Capital investment activities in the first quarter of 2013 were focused on the Golden Eagle Area Development (Golden Eagle) and Hebron projects, the advancement of several extension projects in existing operating areas, including Hibernia and White Rose, and ongoing exploration and development drilling.
At Golden Eagle, construction of topsides and platform jackets continued; the project is expected to achieve first oil in late 2014 or early 2015. Detailed engineering and construction of the gravity-based structure for the Hebron project continued in the first quarter of 2013; the project is expected to achieve first oil in 2017. Detailed engineering and procurement activities continued for the Hibernia Southern Extension and the South White Rose Extension projects, while plans for further development in these areas are currently underway.
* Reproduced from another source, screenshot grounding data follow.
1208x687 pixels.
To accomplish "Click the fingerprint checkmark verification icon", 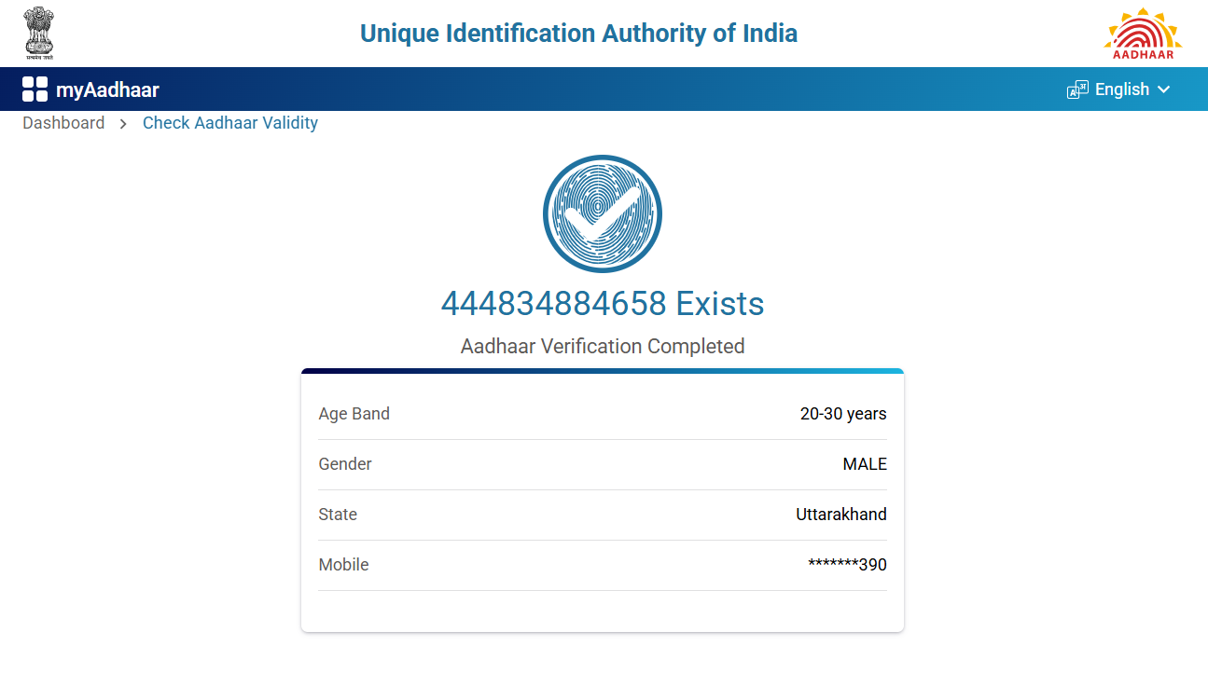I will (x=603, y=213).
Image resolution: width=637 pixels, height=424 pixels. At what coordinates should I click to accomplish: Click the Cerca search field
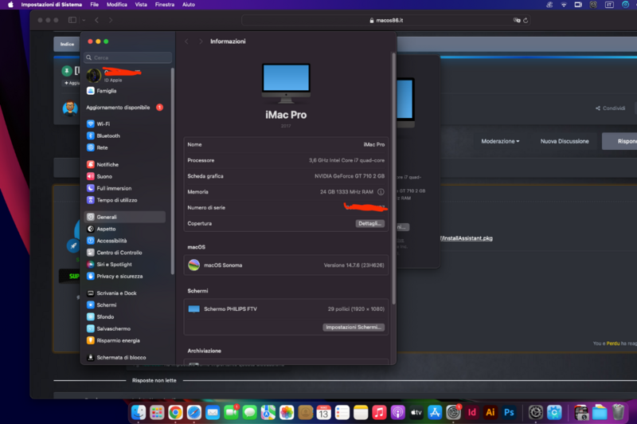tap(127, 57)
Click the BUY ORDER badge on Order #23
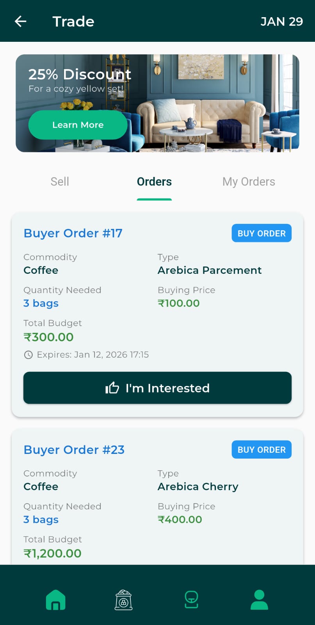This screenshot has height=625, width=315. point(262,450)
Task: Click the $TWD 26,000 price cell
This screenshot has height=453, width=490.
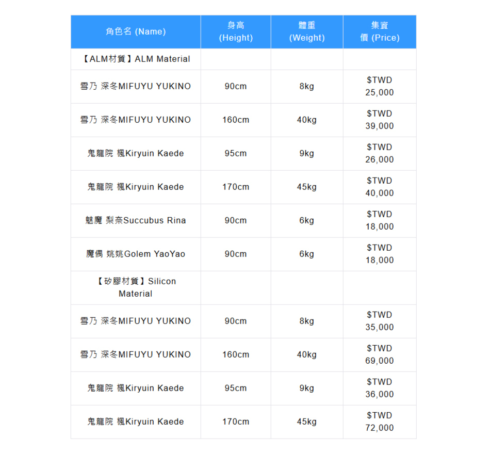Action: pos(380,153)

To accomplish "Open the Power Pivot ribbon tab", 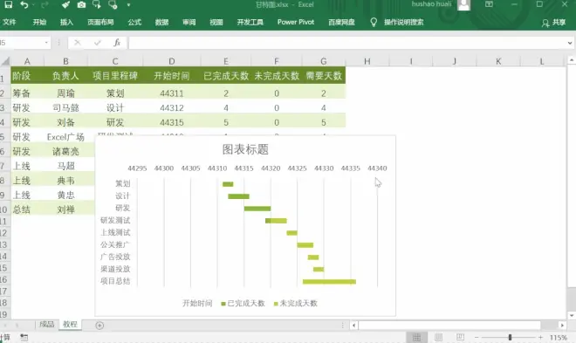I will pyautogui.click(x=296, y=22).
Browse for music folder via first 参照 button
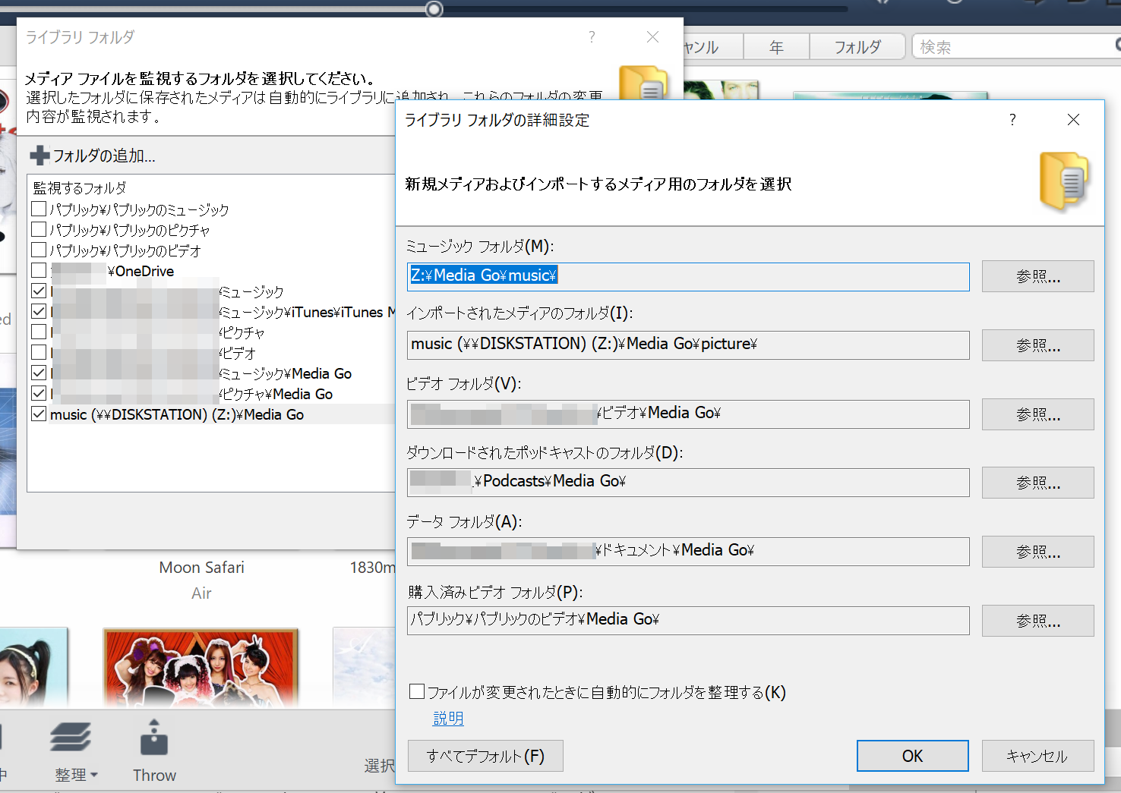This screenshot has width=1121, height=793. pyautogui.click(x=1037, y=276)
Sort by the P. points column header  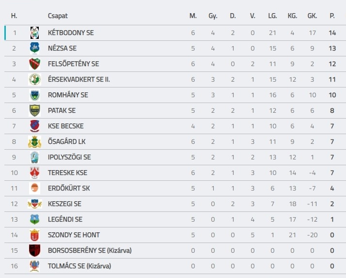point(332,16)
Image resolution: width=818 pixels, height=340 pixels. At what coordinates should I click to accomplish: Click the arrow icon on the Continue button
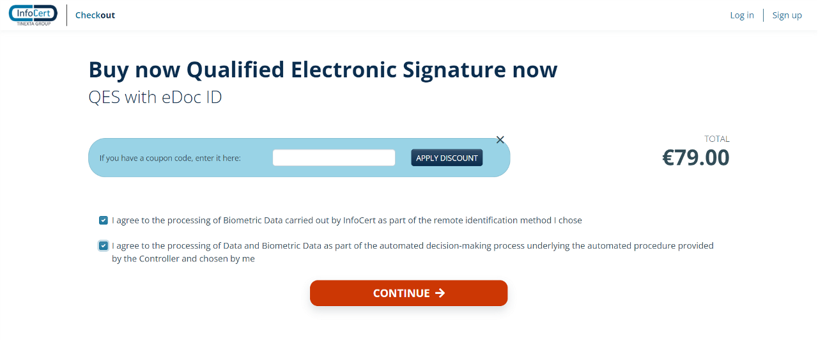pyautogui.click(x=440, y=293)
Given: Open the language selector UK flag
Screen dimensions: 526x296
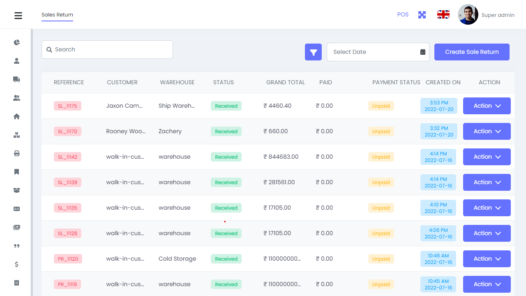Looking at the screenshot, I should point(443,15).
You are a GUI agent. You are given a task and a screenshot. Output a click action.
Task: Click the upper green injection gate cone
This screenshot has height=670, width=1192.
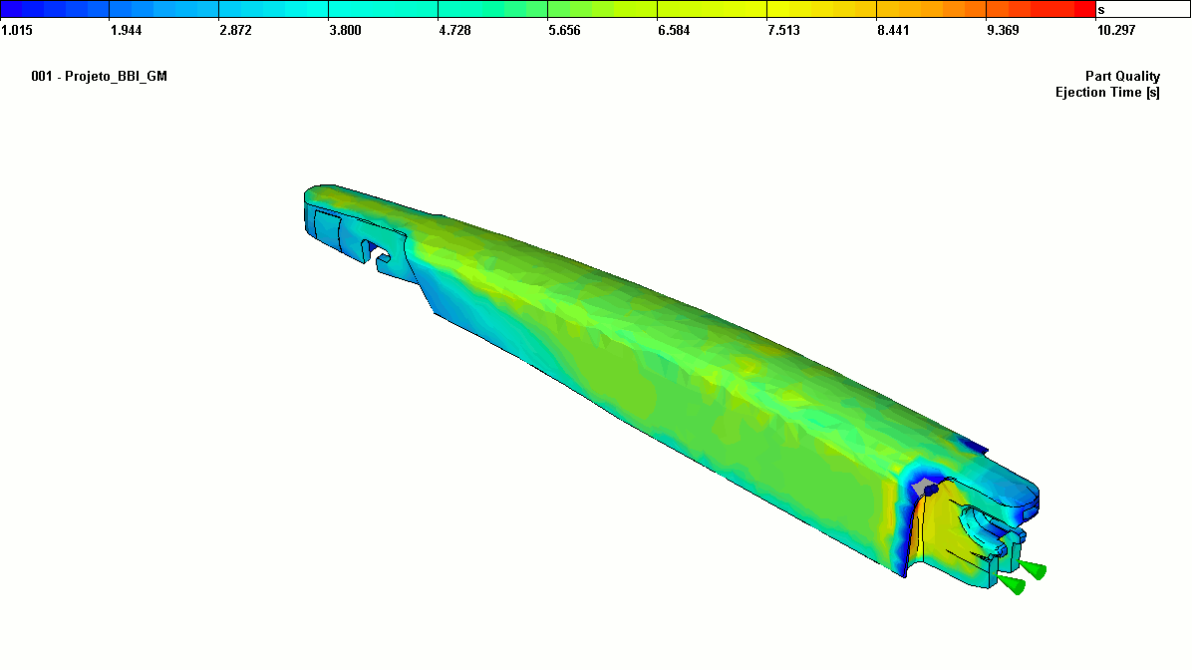(x=1034, y=568)
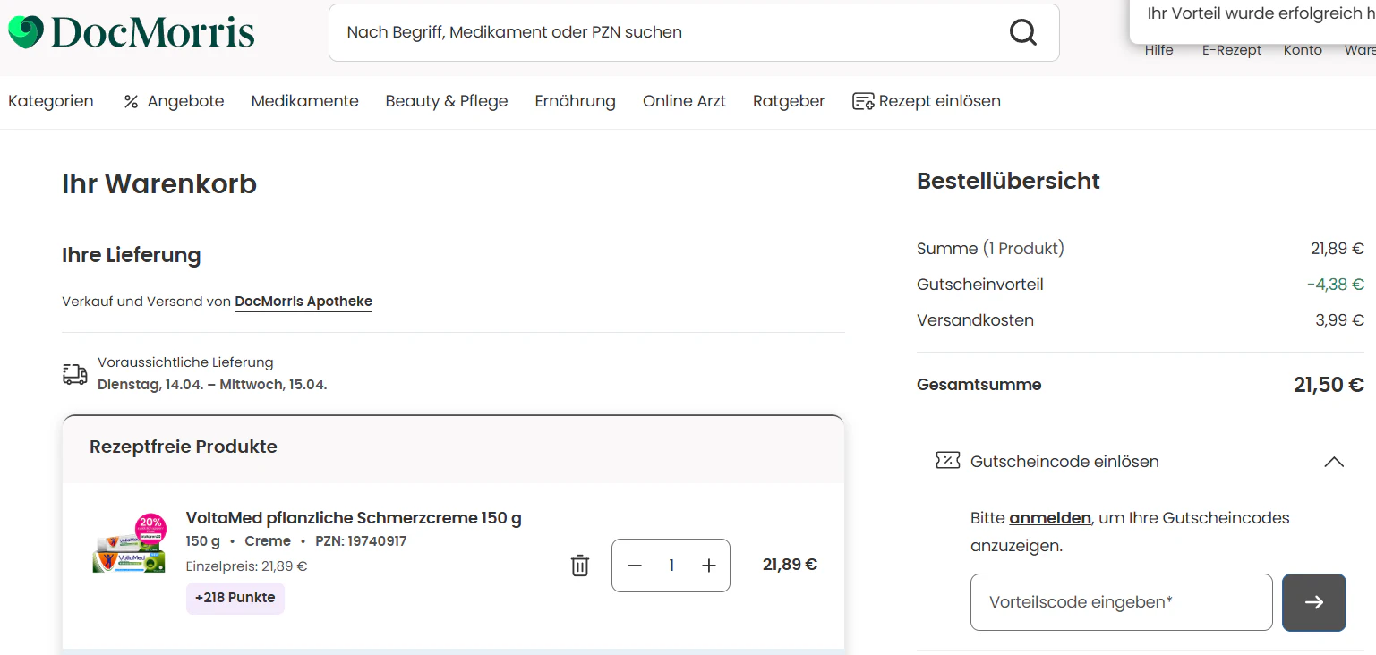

In the first quarter of 2013, Suncor completed negotiations with the National Oil Company in Libya regarding its exploration commitments under its Exploration and Production Sharing Agreements. As a result, the company has received an extension to reflect the time that Suncor was in force majeure due to political unrest and unable to fulfil its exploration commitments. The 2013 exploration drilling program is currently underway and the company has resumed drilling at one exploration well during the first quarter of 2013.
Suncor has revised the components of the corporate guidance that it previously issued in December 2012, as amended on February 5, 2013. The key changes to the company's corporate guidance include:
-- An explanatory note describing the impact of the proposed sale of the majority of Suncor's natural gas business in Western Canada, which is expected to result in a revised North America Onshore production outlook of 30,000 to 35,000 boe/d for 2013 and revised 2013 Total Production outlook of 559,000 to 609,000 boe/d, assuming the transaction closes in the third quarter of 2013.-- The range for current income taxes has been adjusted from $1.300 billion to $1.500 billion to $1.500 billion to $1.700 billion due to higher than anticipated Brent benchmark prices in the first quarter of 2013, resulting in a higher estimate of current tax expense in the company's International operations.-- A decrease in the range for capitalized interest to $350 million to $450 million from $450 million to $550 million, to reflect less eligible capital projects as a result of not proceeding with the Voyageur upgrader project.
Suncor's 2013 complete corporate guidance is available at www.suncor.com/guidance .
Normal Course Issuer Bid Amendment
Subsequent to the first quarter of 2013, the Toronto Stock Exchange (TSX) accepted an amendment to Suncor's previously announced normal course issuer bid (the NCIB), authorizing the purchase for cancellation of up to an additional $2 billion worth of its common shares, commencing May 2, 2013 and ending September 19, 2013, through the facilities of the TSX, New York Stock Exchange and/or alternative trading platforms. The actual number of common shares that will be repurchased under the NCIB, and the timing of such purchases, will be determined by the company. The company may seek approval to complete the program at a later date if it does not complete the full $2 billion repurchase under the dates of its existing NCIB approval. Suncor has completed the purchase of $1 billion of its common shares under the NCIB. Between April 26, 2012 and April 26, 2013, Suncor purchased 55,109,900 of its common shares for $1,693 million pursuant to normal course issuer bids.